## GIVEN RECORDS
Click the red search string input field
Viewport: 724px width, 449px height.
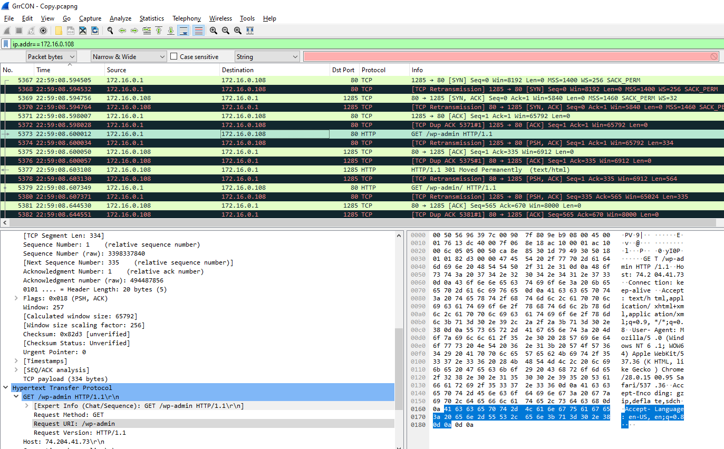[x=506, y=57]
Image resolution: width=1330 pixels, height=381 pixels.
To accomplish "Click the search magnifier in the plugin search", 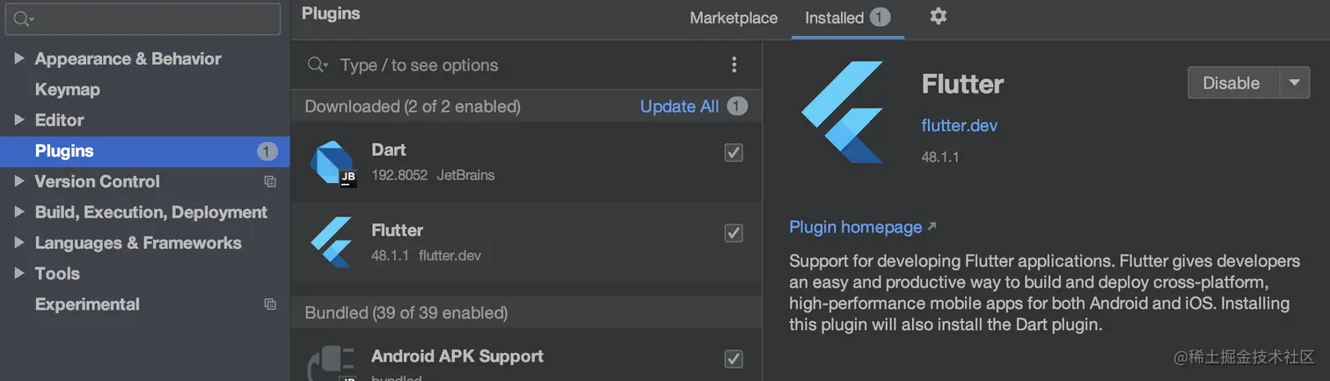I will point(317,65).
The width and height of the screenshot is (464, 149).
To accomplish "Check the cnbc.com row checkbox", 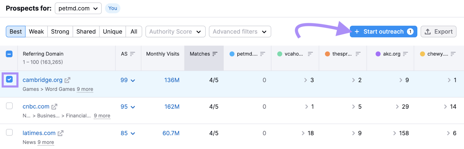I will [x=9, y=106].
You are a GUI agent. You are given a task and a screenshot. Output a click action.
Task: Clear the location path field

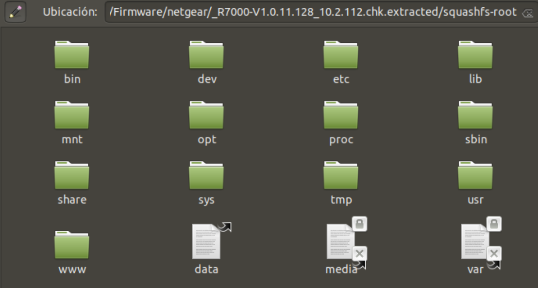[527, 13]
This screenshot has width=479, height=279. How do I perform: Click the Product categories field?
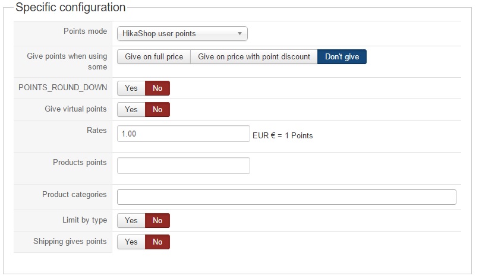(x=286, y=197)
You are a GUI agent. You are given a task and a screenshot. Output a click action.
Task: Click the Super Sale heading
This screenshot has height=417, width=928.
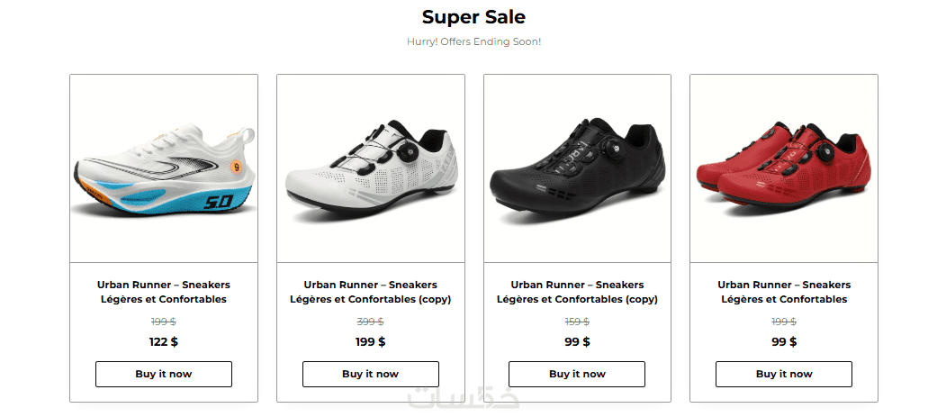pyautogui.click(x=473, y=17)
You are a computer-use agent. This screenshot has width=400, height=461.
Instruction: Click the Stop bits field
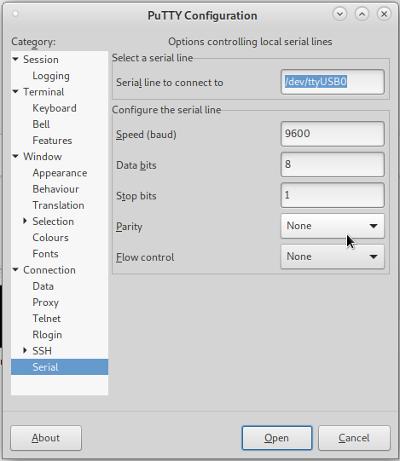click(x=333, y=195)
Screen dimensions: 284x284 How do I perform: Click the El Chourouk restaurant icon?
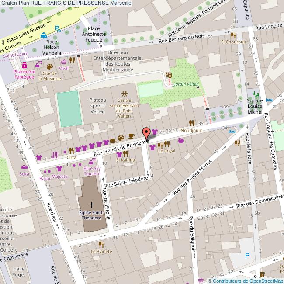(233, 35)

## TASK TO COMPLETE
Of the entries above, print exactly those lines that run from the one containing "Task: Click the Super Sale heading" through the last line, excluding any pictures.

## YOUR RESPONSE
Task: Click the Super Sale heading
This screenshot has height=417, width=928.
pyautogui.click(x=473, y=17)
You are a computer-use agent. This screenshot has width=400, height=461.
Instruction: Click the Stop bits field
click(x=333, y=195)
Screen dimensions: 284x284 How do I perform: Click the El Chourouk restaurant icon?
(233, 35)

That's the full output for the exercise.